Published online by Cambridge University Press:  01 February 2008

Alison J. Butt*
Affiliation:
Cancer Research Program, Garvan Institute of Medical Research, Darlinghurst, NSW, Australia St. Vincent’s Clinical School, Faculty of Medicine, University of New South Wales, Randwick, NSW, Australia
*
Correspondence to: Alison J. Butt, Garvan Institute of Medical Research, 384 Victoria Street, Darlinghurst, NSW 2010, Australia. E-mail: [email protected]

Abstract

Citation of original article:

C. Lagadec, E. Adriaenssens, R. A. Toillon, V. Chopin, R. Romon, F. Van Coppenolle, H. Hondermarck, X. Le Bourhis. Oncogene advance online publication, 3 September 2007; doi:10.1038/sj.onc.1210749.

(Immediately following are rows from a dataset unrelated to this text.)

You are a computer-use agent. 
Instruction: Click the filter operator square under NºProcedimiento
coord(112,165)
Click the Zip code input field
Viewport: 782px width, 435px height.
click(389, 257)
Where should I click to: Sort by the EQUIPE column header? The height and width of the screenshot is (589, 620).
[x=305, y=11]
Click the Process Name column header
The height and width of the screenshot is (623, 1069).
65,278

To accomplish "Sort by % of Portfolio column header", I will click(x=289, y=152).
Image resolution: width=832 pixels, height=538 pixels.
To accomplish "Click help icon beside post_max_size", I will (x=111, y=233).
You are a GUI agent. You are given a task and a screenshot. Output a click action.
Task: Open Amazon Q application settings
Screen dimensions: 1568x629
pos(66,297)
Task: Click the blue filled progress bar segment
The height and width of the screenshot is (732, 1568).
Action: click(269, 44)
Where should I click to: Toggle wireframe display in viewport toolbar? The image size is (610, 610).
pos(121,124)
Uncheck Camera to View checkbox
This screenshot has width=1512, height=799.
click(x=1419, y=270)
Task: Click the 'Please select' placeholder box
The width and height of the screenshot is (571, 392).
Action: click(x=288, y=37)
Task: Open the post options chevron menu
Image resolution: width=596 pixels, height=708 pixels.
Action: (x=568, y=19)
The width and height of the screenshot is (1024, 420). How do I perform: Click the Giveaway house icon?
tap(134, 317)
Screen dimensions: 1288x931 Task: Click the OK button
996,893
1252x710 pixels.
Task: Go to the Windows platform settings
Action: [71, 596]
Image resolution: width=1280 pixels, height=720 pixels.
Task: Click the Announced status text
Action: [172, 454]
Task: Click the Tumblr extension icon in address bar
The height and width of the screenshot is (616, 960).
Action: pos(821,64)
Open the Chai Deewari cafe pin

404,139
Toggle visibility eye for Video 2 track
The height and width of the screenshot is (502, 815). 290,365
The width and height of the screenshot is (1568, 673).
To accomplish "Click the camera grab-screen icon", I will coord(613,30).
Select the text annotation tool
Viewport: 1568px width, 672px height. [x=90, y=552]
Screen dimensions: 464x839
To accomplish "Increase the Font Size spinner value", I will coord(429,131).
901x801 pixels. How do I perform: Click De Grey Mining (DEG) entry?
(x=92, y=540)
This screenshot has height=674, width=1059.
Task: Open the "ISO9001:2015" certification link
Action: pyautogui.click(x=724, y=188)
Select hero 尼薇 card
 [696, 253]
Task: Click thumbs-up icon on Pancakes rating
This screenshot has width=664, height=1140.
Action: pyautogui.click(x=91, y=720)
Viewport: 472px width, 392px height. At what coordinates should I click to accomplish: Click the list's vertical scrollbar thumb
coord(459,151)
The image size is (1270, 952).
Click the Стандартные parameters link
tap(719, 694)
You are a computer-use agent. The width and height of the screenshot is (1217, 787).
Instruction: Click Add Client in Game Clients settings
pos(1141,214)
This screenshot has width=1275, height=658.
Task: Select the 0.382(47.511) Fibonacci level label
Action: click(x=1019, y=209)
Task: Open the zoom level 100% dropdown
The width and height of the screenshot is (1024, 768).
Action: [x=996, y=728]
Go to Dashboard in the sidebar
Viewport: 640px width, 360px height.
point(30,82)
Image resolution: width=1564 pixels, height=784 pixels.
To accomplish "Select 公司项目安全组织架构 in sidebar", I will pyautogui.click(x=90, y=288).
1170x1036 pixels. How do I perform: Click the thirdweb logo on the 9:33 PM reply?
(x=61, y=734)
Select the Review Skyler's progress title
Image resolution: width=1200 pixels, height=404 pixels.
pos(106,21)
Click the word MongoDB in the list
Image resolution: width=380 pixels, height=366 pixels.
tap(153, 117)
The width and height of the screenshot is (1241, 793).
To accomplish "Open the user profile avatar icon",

Abstract of the original article:

Tamoxifen (TAM), is widely used as a single agent in adjuvant treatment of breast cancer. Here, we investigated the effects of TAM in combination with tumor necrosis factor-related apoptosis-inducing ligand (TRAIL) in estrogen receptor-α (ER-α)-positive and -negative breast cancer cells. We showed that cotreatment with TAM and TRAIL synergistically induced apoptosis regardless of ER-α status. By contrast, cotreatment did not affect the viability of normal breast epithelial cells. Cotreatment with TAM and TRAIL in breast cancer cells decreased the levels of antiapoptotic proteins including FLIPs and Bcl-2, and enhanced the levels of proapoptotic proteins such as FADD, caspase 8, tBid, Bax and caspase 9. Furthermore, cotreatment-induced apoptosis was efficiently reduced by FADD- or Bid-siRNA, indicating the implication of both extrinsic and intrinsic pathways in synergistic apoptosis induction. Importantly, cotreatment totally arrested tumor growth in an ER-α-negative MDA-MB-231 tumor xenograft model. The abrogation of tumor growth correlated with enhanced apoptosis in tumor tissues. Our findings raise the possibility to use TAM in combination with TRAIL for breast cancers, regardless of ER-α status.

Type
Journals Club
Copyright
Copyright © Cambridge University Press 2008

Review

Breast cancer remains a leading cause of female mortality in the Western world. Despite the significant clinical effectiveness of antioestrogen therapies such as tamoxifen (TAM) for patients with oestrogen receptor (ER)-positive disease, therapeutic responsiveness is often short-lived and compromised by the development of resistance [Reference Lewis and Jordan1,Reference Jordan2]. Thus, the clinical need for novel therapeutic approaches with increased efficacy has provided the rationale for exploring the interactions between endocrine and non-endocrine therapies as a means of enhancing and broadening responsiveness and overcoming resistance.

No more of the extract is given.